The parametric curve
x(t)=3cos(t)
y(t)=7sin(2t)
intersects itself at a point P=(x0,y0) where x0= y0=
The slopes of the 2 tangents at this point are?
THANK YOU!
To find the point of intersection on the curve, we need to find the values of t at which the x and y coordinates are equal. So, setting x(t) = y(t), we have:
3cos(t) = 7sin(2t)
Now we need to solve this equation for t. To do this, we can use trigonometric identities and simplify the equation:
3cos(t) = 7(2sin(t)cos(t))
Dividing both sides by cos(t), we get:
3 = 14sin(t)
Now solving this equation for sin(t), we have:
sin(t) = 3/14
We can take the inverse sine (sin^(-1)) of both sides to find t:
t = sin^(-1)(3/14)
Now that we have found the value of t, we can substitute it back into the parametric equations to find the x and y coordinates at the point of intersection:
x0 = 3cos(t) = 3cos(sin^(-1)(3/14)) ≈ 2.91
y0 = 7sin(2t) = 7sin(2sin^(-1)(3/14)) ≈ 1.21
So, the point of intersection on the curve is P = (x0, y0) ≈ (2.91, 1.21).

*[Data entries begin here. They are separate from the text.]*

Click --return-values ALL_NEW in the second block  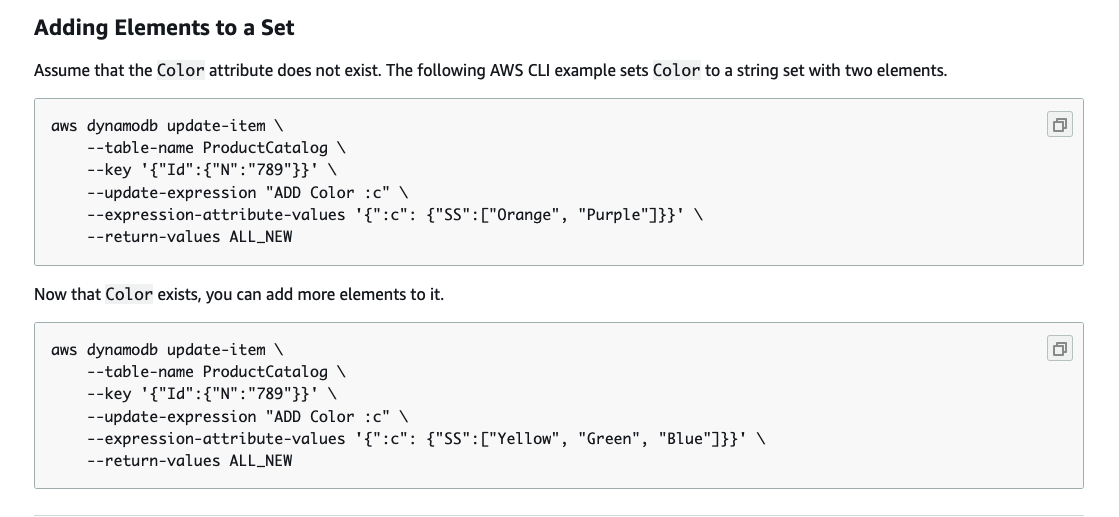189,461
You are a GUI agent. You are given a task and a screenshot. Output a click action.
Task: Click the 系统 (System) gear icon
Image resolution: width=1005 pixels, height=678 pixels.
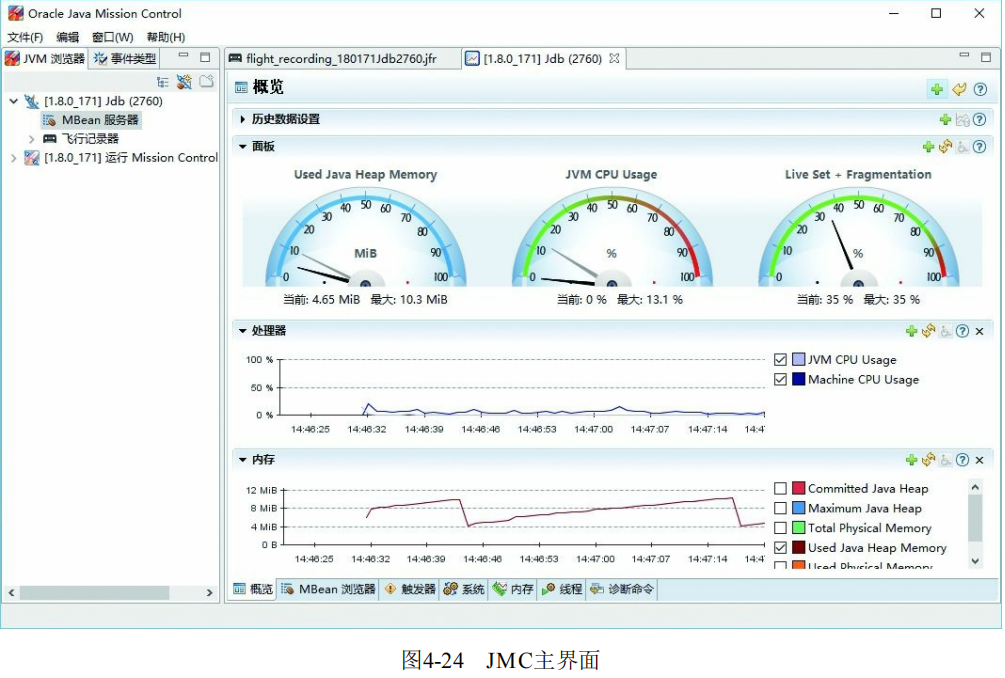coord(448,589)
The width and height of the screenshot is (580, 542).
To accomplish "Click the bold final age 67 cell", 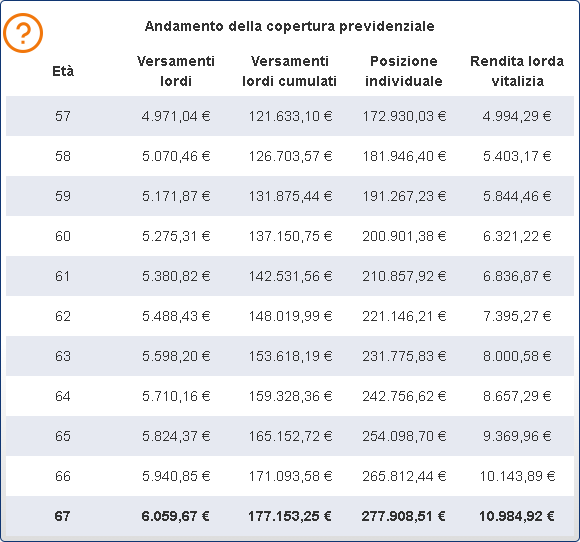I will [63, 516].
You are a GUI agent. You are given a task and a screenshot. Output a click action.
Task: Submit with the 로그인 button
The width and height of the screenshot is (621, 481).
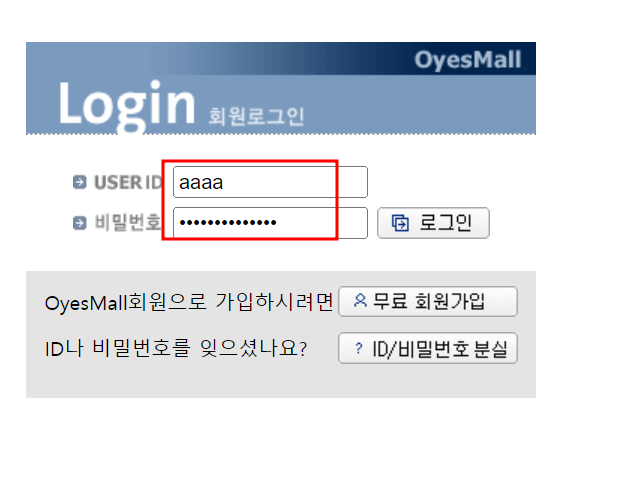[x=433, y=223]
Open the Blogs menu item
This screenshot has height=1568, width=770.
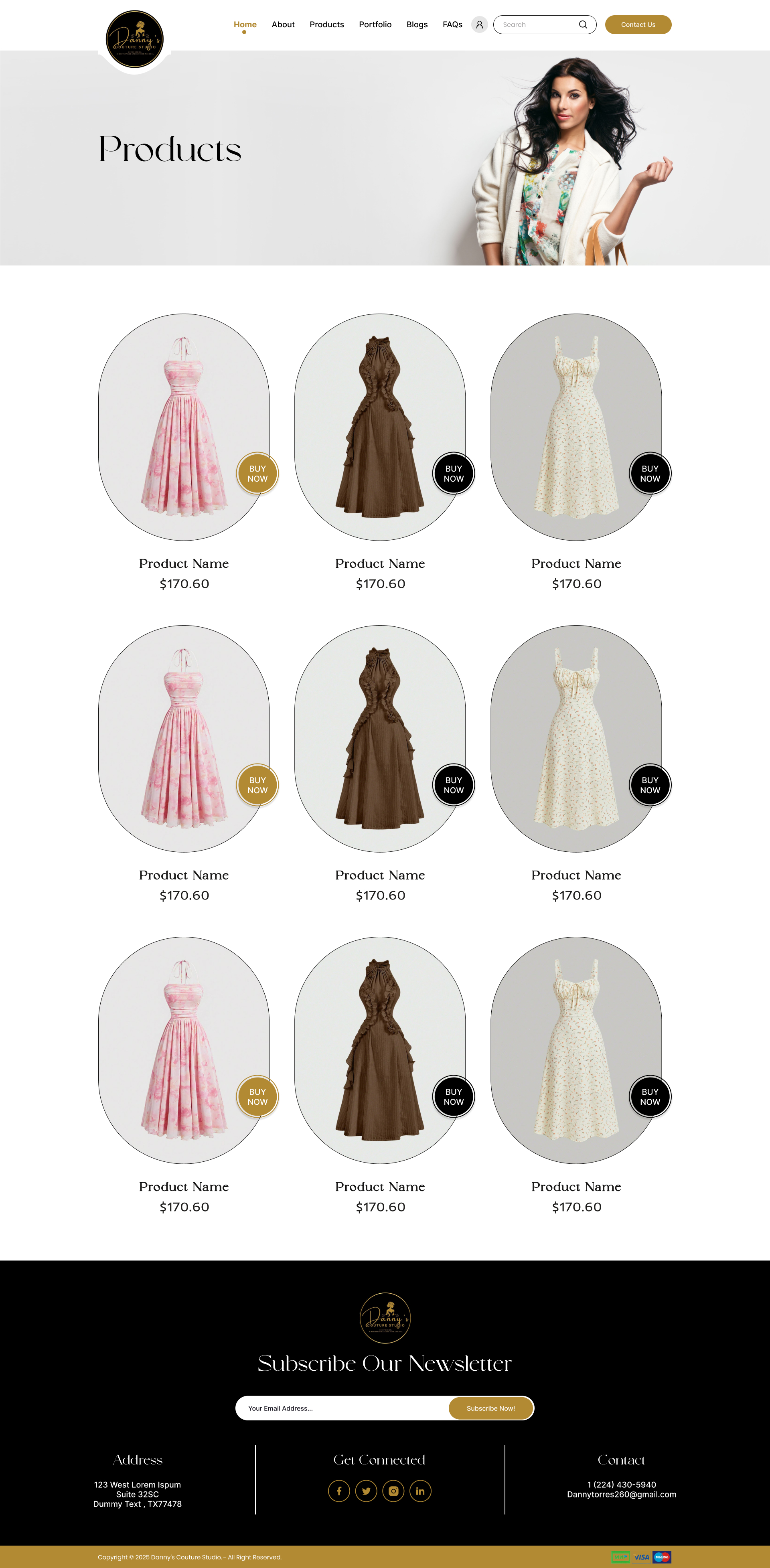pyautogui.click(x=417, y=25)
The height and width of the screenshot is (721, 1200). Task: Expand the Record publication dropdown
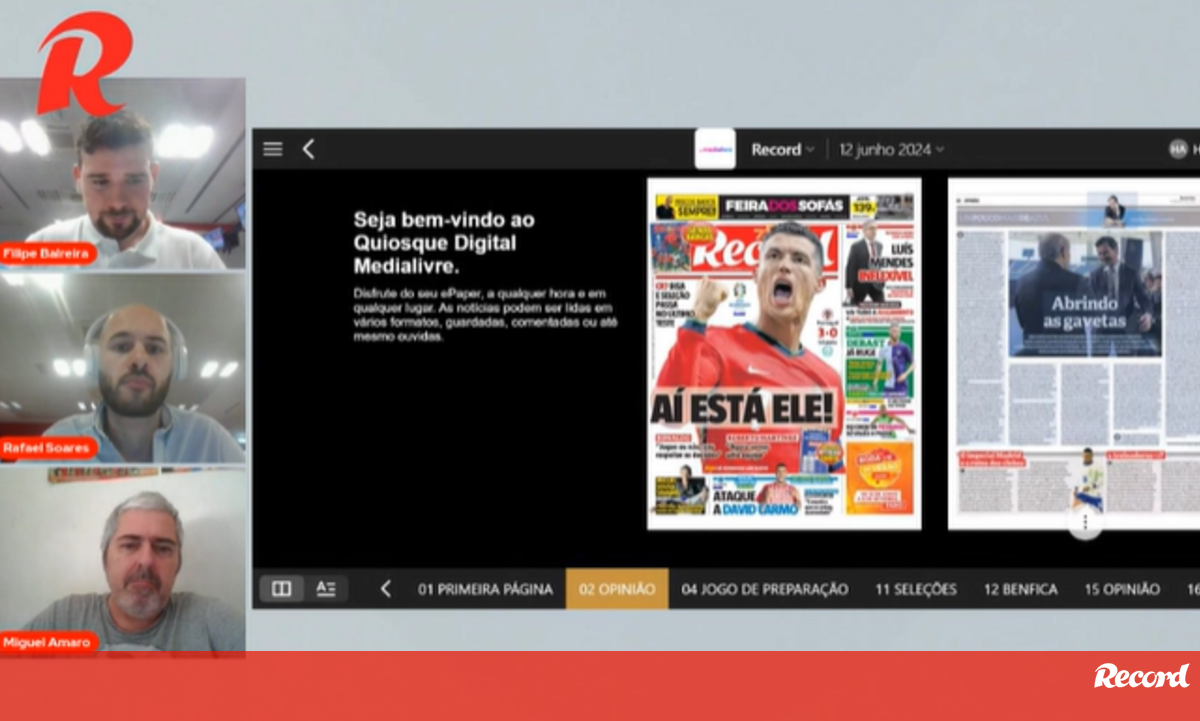[782, 149]
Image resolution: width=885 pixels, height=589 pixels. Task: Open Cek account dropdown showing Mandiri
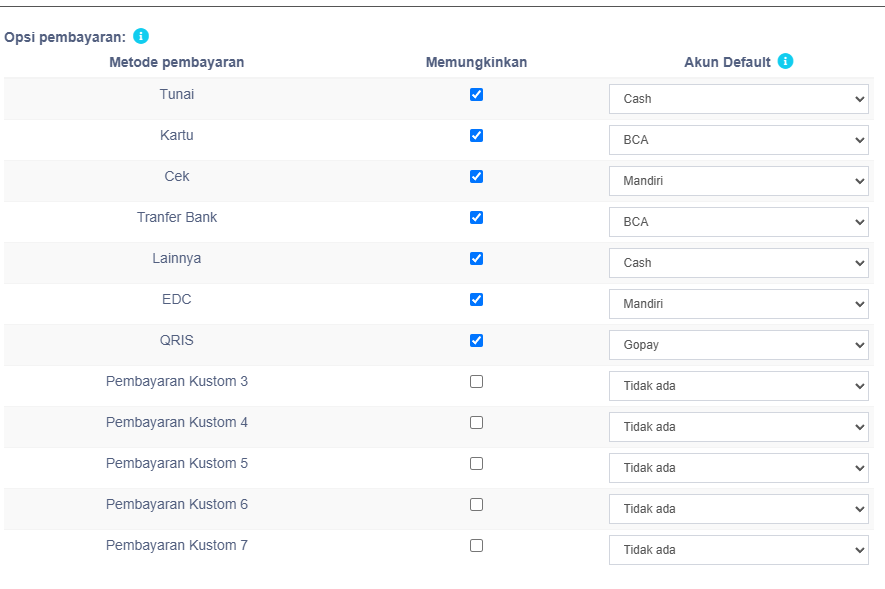tap(738, 181)

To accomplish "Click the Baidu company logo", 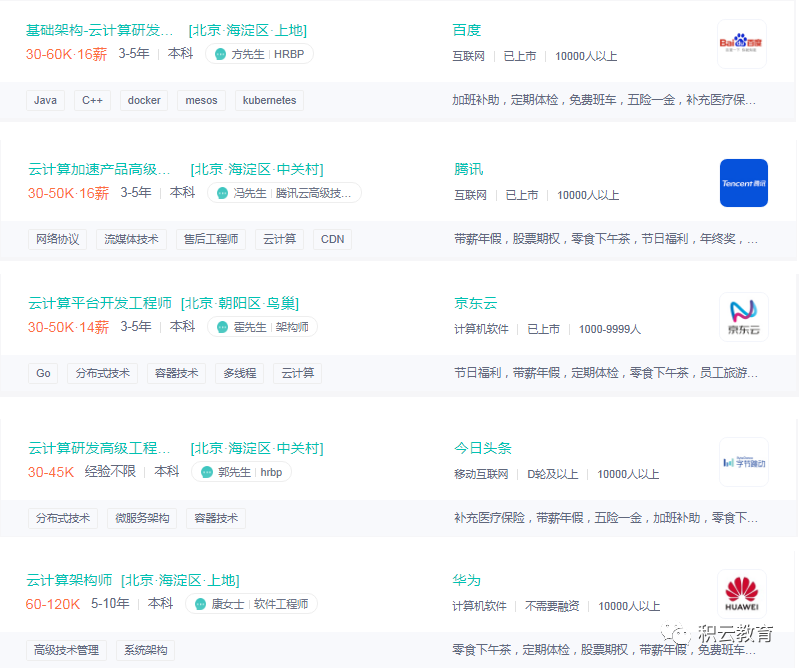I will [742, 44].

To find the slopes of the two tangents at this point, we need to find the derivative of the parametric equations with respect to t. Taking the derivatives gives us:
dx/dt = -3sin(t)
dy/dt = 14cos(2t)
Now, we can find the slopes of the tangents by substituting the value of t at the point of intersection:
Slope of the first tangent = dy/dt / dx/dt = (14cos(2t)) / (-3sin(t)) = (-14cos(2t)) / (3sin(t))
Slope of the second tangent = dy/dt / dx/dt = (14cos(2t)) / (-3sin(t)) = (-14cos(2t)) / (3sin(t))
So, the slopes of the two tangents at point P are (-14cos(2t)) / (3sin(t)) and (-14cos(2t)) / (3sin(t)) respectively.